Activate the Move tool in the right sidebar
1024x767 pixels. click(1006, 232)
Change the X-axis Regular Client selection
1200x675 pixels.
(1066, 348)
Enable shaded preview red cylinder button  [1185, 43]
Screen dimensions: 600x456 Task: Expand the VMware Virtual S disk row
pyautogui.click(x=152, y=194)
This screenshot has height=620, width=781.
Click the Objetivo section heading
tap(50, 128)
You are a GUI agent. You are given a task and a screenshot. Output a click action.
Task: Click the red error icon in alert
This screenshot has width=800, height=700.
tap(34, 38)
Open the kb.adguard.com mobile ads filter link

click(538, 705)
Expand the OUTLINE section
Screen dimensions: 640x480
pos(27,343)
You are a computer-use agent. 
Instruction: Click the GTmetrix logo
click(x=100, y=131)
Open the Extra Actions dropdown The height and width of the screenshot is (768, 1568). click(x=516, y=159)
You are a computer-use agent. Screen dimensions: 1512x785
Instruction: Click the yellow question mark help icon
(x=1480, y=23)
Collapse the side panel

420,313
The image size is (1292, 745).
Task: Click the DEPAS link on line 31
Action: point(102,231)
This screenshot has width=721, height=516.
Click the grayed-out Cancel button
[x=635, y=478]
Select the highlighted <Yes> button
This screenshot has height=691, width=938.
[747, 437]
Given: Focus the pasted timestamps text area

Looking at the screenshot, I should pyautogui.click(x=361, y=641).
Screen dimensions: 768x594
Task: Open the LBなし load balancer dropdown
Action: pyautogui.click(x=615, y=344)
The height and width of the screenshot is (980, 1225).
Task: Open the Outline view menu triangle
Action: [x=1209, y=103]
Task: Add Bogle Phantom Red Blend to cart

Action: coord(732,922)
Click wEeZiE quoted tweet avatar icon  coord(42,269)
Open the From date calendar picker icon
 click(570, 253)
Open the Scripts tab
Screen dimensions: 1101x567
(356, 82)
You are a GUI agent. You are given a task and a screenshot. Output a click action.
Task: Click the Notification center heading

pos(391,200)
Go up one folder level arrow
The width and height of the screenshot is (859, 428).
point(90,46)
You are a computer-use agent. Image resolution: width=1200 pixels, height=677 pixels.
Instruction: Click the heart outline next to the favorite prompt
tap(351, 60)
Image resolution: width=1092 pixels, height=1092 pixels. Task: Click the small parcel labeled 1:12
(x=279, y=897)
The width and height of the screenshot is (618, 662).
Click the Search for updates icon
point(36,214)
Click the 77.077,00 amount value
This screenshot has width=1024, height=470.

* **What to work on**
Go through the records and pull out each line that includes the word "agent".

* **Task answer**
You are a GUI agent. You are given a task and a screenshot. Output a click action.
You are a computer-use agent. 
You are a computer-use agent. Screen dimensions: 1512x785
You are a GUI agent. You are given a task and a screenshot. Output a click action.
You are a computer-use agent. Image resolution: width=1200 pixels, height=677 pixels.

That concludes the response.